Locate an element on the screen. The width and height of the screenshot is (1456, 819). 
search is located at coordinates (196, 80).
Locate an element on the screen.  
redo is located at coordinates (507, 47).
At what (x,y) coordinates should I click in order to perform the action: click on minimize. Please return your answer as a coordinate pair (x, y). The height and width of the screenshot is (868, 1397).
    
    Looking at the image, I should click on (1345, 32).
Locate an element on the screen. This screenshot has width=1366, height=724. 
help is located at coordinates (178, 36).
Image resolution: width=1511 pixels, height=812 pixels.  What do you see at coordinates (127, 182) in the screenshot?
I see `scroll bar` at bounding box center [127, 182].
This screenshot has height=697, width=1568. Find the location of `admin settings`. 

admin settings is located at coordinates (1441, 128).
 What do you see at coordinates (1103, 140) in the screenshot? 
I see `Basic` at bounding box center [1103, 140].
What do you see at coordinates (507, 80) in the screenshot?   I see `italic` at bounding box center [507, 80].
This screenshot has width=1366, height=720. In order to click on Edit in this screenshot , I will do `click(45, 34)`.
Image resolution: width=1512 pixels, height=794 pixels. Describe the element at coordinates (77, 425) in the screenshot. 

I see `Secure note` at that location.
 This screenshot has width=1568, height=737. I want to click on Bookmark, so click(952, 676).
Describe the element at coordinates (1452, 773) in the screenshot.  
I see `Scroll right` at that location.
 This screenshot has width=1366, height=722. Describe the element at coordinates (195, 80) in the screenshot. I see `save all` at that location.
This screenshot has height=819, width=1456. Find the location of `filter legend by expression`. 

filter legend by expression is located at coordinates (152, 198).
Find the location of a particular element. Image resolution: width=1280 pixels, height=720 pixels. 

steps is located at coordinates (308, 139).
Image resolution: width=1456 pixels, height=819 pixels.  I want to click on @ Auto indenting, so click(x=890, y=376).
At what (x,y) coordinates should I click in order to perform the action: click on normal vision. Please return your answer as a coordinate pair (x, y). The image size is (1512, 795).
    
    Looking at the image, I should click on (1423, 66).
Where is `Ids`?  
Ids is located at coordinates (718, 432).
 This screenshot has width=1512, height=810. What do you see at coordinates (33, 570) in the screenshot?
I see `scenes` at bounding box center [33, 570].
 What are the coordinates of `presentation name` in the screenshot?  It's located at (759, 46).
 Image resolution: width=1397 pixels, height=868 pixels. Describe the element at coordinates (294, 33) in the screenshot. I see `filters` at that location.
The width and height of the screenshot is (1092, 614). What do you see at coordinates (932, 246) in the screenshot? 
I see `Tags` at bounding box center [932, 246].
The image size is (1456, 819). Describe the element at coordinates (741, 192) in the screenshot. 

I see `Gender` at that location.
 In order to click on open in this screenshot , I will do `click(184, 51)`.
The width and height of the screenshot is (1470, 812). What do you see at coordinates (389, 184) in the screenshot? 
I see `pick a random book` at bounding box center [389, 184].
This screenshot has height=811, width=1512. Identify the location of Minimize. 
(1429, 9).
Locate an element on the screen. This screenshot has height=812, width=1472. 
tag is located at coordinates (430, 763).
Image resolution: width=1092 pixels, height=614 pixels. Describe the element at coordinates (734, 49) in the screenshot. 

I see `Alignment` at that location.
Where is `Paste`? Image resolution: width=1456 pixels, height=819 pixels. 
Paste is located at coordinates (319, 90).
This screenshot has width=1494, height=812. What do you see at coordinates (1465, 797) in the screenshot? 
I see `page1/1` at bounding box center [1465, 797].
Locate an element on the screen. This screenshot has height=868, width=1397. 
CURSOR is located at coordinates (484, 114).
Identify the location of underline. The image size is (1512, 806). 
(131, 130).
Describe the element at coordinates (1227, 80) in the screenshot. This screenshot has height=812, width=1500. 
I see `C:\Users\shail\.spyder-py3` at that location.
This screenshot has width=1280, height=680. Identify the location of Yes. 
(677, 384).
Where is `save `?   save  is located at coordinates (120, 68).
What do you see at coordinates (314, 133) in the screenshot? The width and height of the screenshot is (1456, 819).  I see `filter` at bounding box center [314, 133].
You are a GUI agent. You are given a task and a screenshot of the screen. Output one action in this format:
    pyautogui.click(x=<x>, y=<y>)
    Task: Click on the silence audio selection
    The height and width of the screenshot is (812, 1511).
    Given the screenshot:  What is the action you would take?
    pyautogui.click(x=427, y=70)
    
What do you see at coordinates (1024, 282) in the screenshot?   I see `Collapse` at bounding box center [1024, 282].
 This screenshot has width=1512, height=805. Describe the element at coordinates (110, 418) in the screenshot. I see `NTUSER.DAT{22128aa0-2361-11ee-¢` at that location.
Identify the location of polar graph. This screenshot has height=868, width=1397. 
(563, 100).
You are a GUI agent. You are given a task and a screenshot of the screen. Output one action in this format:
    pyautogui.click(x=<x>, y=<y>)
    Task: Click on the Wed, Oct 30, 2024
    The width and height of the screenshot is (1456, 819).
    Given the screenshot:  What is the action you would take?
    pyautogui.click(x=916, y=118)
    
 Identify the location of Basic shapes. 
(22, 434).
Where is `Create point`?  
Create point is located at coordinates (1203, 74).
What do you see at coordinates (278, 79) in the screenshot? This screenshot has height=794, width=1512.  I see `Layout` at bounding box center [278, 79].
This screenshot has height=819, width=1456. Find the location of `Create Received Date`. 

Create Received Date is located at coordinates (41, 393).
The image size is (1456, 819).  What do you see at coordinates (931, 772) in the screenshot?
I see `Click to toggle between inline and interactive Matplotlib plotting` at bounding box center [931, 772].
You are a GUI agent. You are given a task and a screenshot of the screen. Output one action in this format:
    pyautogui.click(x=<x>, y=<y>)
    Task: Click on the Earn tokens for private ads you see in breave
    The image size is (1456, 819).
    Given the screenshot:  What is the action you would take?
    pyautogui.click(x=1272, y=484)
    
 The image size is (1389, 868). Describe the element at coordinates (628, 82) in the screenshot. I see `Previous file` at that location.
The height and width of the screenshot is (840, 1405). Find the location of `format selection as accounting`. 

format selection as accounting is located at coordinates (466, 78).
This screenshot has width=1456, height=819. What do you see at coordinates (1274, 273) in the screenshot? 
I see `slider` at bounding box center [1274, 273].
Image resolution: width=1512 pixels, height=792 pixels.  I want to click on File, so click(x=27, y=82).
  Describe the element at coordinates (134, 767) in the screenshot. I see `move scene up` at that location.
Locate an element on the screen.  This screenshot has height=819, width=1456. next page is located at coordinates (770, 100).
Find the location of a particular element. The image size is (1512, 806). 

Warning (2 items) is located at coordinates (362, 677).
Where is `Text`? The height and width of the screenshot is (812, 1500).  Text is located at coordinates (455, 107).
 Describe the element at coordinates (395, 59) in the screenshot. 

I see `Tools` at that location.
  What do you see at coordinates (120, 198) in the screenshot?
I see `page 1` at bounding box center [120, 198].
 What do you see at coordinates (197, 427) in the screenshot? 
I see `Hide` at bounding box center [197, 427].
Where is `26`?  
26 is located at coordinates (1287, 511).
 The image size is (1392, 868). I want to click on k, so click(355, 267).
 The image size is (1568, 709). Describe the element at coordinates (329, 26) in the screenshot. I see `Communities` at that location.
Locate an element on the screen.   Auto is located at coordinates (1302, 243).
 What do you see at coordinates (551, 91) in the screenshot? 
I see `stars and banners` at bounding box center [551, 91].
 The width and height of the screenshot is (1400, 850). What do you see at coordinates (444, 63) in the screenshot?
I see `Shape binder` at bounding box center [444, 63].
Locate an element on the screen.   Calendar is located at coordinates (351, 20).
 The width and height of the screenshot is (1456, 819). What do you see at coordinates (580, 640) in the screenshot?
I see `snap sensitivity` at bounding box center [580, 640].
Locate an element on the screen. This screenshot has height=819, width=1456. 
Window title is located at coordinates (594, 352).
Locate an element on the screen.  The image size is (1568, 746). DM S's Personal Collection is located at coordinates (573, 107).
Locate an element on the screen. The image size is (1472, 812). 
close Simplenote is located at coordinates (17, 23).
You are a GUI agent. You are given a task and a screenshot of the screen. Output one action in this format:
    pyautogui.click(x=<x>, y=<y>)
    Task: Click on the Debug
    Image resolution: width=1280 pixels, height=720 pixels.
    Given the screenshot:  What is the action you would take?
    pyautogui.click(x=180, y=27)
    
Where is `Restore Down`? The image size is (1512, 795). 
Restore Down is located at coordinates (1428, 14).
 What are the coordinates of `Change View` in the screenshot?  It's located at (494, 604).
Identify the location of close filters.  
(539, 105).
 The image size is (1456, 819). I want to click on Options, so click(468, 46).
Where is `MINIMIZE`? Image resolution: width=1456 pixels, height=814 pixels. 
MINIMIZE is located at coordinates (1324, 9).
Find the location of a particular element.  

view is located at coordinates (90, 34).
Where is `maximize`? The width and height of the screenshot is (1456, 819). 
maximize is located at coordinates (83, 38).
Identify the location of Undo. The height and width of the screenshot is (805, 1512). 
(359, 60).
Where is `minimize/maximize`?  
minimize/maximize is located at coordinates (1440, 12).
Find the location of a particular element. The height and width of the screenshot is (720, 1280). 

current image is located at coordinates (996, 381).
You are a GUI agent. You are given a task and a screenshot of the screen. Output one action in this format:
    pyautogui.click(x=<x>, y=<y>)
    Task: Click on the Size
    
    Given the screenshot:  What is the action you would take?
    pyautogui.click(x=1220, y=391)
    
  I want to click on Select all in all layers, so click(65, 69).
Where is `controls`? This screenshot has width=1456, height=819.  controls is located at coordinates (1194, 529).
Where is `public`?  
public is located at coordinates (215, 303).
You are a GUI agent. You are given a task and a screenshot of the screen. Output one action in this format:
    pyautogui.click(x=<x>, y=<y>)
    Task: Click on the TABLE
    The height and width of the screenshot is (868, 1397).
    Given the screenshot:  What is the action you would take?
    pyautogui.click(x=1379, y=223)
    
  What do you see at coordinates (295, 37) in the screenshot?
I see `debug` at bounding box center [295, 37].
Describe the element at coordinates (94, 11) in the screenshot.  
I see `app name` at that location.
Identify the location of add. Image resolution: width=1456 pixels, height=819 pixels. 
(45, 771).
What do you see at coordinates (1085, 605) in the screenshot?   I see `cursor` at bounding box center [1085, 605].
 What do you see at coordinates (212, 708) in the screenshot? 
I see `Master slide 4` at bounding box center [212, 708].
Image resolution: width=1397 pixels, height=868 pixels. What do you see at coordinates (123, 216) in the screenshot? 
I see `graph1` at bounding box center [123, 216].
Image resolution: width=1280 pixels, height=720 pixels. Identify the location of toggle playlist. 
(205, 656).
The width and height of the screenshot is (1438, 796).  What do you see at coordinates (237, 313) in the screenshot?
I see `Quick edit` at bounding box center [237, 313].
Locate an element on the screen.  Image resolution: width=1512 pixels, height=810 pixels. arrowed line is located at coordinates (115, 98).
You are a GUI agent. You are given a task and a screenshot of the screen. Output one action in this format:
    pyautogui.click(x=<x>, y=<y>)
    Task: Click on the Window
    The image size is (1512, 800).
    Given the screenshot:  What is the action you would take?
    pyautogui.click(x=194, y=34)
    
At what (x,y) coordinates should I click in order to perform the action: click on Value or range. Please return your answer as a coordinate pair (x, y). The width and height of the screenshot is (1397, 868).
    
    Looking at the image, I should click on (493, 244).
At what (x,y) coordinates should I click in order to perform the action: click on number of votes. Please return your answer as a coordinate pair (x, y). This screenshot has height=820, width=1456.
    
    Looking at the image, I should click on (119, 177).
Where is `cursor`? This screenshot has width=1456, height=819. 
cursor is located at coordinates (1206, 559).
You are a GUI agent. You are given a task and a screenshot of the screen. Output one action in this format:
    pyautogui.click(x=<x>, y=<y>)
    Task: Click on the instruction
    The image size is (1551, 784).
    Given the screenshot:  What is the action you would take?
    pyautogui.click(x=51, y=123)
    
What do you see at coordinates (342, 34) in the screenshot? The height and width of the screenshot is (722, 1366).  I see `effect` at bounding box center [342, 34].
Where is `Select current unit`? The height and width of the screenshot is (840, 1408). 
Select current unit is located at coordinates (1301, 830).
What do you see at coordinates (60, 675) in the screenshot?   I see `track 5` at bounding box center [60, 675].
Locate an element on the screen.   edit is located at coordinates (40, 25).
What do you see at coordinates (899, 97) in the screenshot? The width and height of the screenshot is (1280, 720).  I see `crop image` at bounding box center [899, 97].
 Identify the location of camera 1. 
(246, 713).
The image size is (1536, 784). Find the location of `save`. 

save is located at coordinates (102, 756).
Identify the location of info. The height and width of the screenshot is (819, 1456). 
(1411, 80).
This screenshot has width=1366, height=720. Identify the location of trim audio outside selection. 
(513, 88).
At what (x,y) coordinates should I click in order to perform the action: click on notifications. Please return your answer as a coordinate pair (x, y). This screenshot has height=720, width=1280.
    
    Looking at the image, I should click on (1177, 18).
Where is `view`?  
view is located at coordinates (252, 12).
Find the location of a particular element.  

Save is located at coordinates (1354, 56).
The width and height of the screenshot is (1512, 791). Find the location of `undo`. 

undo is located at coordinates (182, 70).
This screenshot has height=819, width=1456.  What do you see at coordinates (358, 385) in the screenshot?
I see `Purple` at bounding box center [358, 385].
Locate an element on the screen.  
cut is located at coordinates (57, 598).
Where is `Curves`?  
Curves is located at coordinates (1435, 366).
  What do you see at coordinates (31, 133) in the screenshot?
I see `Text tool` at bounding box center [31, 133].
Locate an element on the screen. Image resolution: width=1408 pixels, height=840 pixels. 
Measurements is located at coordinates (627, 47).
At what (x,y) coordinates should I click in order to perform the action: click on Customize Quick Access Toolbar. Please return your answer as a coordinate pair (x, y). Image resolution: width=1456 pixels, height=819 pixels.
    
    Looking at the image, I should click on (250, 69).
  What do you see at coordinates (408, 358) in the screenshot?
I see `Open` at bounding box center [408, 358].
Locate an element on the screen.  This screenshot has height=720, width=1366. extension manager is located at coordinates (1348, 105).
# # # #
Pull out each line of the records that contains the string "toggle". Case matters, so skip any line where it appears with different capitalization.

### Response for this exercise
I see `Click to toggle between inline and interactive Matplotlib plotting` at bounding box center [931, 772].
Image resolution: width=1280 pixels, height=720 pixels. Identify the location of toggle playlist. 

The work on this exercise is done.